# Activity 1
Answer these about the Doctor Who review:
(a) In what city and year does the story begin?
(b) Who directed the episode?
(c) Which actor plays Yas?
# Activity 2
Quote the stretch of the Doctor Who review from "My hopes went" through "After School Specials.".
Text shown Block Start
As infamously bad as the Thirteenth Doctor's era has been, no episode has been quite so boring as Sunday's new episode of Doctor Who. I checked to see how far in I was at one point and was startled to find I was only twenty four minutes in. It felt at least like two hours. Ironically, I'd say the main problem with the episode is that it moves too fast; the reason it feels like such a slog is that it's composed almost entirely of infodumps rapidly edited together. No time is spent for atmosphere or mood to accumulate, a deadly mistake in a story about living nightmares.
It's a shame a pretty decent werewolf design goes to waste. The story begins in Aleppo in 1380 where an order of Muslim women care for the mentally ill, something the Doctor (Jodie Whittaker) later hastily compliments them for though we never see any patients. The werewolf creature is terrifying according to the dialogue though director Emma Sullivan seems to have failed to instruct the actresses to allow this fear to show in their faces or line deliveries. Even when a monster wraps its claws around one woman's face conversation maintains an almost casual tone.
My hopes went up a bit when the Doctor separated from her companions, leaving them back in Sheffield, but, sadly, the plot followed their doings as well in order to focus on how anxiety and depression impact them in their lives. Ryan (Tosin Cole) has a friend whose anxiety keeps him in the house while Yas (Mandip Gill) recalls a time when she ran away from home due to some vague, unspecified emotional trauma. In both cases, the treatment of anxiety feels so sterile and impersonal between the lifeless performances, the limp directing, and the stiff dialogue that one is reminded of the worst of 1980s PSAs and After School Specials.
Text shown Block End
Data excerpts Block Start
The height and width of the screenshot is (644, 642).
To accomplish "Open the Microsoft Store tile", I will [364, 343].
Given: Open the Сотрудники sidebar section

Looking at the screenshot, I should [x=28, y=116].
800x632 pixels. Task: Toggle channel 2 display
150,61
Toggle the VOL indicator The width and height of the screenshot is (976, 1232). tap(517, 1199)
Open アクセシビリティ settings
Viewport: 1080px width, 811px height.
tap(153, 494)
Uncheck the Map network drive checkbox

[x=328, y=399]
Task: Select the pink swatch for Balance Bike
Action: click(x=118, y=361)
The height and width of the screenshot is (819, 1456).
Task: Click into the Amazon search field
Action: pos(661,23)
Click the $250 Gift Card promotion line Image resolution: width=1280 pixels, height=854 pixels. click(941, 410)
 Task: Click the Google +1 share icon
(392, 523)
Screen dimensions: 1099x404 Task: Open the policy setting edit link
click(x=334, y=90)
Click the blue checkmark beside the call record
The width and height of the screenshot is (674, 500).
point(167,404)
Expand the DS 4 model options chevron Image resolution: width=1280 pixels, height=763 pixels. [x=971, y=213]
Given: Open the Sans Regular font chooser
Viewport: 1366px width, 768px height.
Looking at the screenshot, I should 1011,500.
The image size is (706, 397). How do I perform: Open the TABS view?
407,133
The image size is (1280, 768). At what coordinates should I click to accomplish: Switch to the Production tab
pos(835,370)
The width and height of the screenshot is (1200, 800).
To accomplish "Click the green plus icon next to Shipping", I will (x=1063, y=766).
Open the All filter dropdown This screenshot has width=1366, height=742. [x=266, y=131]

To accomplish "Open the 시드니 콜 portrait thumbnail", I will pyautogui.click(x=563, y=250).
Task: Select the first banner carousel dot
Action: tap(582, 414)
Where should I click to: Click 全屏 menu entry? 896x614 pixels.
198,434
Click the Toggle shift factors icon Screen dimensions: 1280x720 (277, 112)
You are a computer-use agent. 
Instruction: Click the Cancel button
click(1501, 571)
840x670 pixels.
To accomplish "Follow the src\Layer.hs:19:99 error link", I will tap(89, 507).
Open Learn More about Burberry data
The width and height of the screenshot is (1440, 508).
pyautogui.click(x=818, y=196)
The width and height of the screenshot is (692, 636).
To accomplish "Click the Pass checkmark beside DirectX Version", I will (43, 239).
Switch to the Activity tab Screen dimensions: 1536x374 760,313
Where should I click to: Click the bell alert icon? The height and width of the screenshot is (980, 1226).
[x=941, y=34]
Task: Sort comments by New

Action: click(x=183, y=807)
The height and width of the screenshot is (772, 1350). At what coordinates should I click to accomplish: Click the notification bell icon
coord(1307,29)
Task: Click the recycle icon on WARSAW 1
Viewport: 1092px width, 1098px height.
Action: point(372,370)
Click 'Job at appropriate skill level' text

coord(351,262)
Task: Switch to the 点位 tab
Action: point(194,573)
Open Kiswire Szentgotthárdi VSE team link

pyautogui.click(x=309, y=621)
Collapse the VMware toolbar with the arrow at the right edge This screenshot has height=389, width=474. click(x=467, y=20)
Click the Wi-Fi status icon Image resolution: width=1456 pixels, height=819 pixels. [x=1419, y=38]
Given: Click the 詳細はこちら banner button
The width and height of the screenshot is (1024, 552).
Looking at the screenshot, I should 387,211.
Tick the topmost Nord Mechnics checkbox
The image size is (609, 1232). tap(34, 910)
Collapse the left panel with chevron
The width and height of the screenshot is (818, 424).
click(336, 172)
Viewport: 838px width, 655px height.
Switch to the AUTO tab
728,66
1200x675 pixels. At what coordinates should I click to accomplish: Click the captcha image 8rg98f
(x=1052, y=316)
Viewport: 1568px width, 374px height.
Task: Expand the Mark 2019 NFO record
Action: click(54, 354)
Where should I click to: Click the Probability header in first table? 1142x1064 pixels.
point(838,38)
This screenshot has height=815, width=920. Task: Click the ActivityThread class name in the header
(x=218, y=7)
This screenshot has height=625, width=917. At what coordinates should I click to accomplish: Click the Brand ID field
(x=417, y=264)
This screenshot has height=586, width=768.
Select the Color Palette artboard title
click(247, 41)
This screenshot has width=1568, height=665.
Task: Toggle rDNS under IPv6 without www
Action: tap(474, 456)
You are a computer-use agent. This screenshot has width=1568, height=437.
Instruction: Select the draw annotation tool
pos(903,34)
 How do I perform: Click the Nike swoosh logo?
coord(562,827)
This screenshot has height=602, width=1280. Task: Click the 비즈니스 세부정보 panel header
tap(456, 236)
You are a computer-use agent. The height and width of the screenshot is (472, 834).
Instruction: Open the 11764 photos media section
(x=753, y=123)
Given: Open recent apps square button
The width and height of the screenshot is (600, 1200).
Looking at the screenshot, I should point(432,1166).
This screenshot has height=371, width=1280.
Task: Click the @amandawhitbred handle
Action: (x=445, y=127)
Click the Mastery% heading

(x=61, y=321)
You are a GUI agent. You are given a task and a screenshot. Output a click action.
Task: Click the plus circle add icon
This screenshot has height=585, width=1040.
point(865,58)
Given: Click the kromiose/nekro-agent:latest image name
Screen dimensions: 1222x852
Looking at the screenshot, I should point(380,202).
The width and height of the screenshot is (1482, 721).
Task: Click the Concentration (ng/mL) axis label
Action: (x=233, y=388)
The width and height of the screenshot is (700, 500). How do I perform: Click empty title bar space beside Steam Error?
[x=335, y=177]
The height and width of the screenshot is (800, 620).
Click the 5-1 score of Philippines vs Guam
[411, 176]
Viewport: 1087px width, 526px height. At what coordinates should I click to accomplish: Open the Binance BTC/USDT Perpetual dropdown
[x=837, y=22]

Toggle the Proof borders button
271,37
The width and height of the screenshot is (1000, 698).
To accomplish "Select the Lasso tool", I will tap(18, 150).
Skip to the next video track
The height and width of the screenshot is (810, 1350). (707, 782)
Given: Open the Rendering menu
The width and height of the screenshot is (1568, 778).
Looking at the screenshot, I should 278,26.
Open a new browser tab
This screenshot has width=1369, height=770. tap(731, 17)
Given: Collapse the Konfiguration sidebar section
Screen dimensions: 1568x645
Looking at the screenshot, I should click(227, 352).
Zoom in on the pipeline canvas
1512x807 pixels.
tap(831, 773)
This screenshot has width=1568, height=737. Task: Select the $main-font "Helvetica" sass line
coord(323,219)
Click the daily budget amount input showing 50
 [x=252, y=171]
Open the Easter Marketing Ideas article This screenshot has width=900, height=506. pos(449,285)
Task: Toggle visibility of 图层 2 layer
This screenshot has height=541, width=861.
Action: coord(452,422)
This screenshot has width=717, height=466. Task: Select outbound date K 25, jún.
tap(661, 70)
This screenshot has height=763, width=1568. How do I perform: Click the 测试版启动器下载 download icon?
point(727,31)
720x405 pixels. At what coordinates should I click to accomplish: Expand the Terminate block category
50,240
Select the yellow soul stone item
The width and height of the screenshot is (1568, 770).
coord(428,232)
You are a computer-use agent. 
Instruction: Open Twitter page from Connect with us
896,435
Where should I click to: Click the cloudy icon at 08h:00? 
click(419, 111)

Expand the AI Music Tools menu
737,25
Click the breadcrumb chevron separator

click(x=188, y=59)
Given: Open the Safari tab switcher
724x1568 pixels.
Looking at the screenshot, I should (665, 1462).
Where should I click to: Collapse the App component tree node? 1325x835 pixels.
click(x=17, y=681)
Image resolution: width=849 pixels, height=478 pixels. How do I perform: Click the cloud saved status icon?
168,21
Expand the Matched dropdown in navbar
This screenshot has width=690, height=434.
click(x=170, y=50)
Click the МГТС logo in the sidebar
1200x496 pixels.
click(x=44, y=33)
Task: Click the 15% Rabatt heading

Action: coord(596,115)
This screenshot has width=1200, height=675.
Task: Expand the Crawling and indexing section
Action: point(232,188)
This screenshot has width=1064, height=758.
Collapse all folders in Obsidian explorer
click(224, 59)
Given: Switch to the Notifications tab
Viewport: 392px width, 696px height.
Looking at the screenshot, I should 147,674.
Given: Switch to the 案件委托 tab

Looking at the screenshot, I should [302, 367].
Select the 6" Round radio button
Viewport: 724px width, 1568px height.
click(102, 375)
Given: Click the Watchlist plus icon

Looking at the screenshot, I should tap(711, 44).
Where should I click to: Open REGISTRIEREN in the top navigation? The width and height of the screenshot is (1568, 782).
Data excerpts Block End
# Expected output 1
(a) Aleppo, 1380
(b) Emma Sullivan
(c) Mandip Gill

# Expected output 2
My hopes went up a bit when the Doctor separated from her companions, leaving them back in Sheffield, but, sadly, the plot followed their doings as well in order to focus on how anxiety and depression impact them in their lives. Ryan (Tosin Cole) has a friend whose anxiety keeps him in the house while Yas (Mandip Gill) recalls a time when she ran away from home due to some vague, unspecified emotional trauma. In both cases, the treatment of anxiety feels so sterile and impersonal between the lifeless performances, the limp directing, and the stiff dialogue that one is reminded of the worst of 1980s PSAs and After School Specials.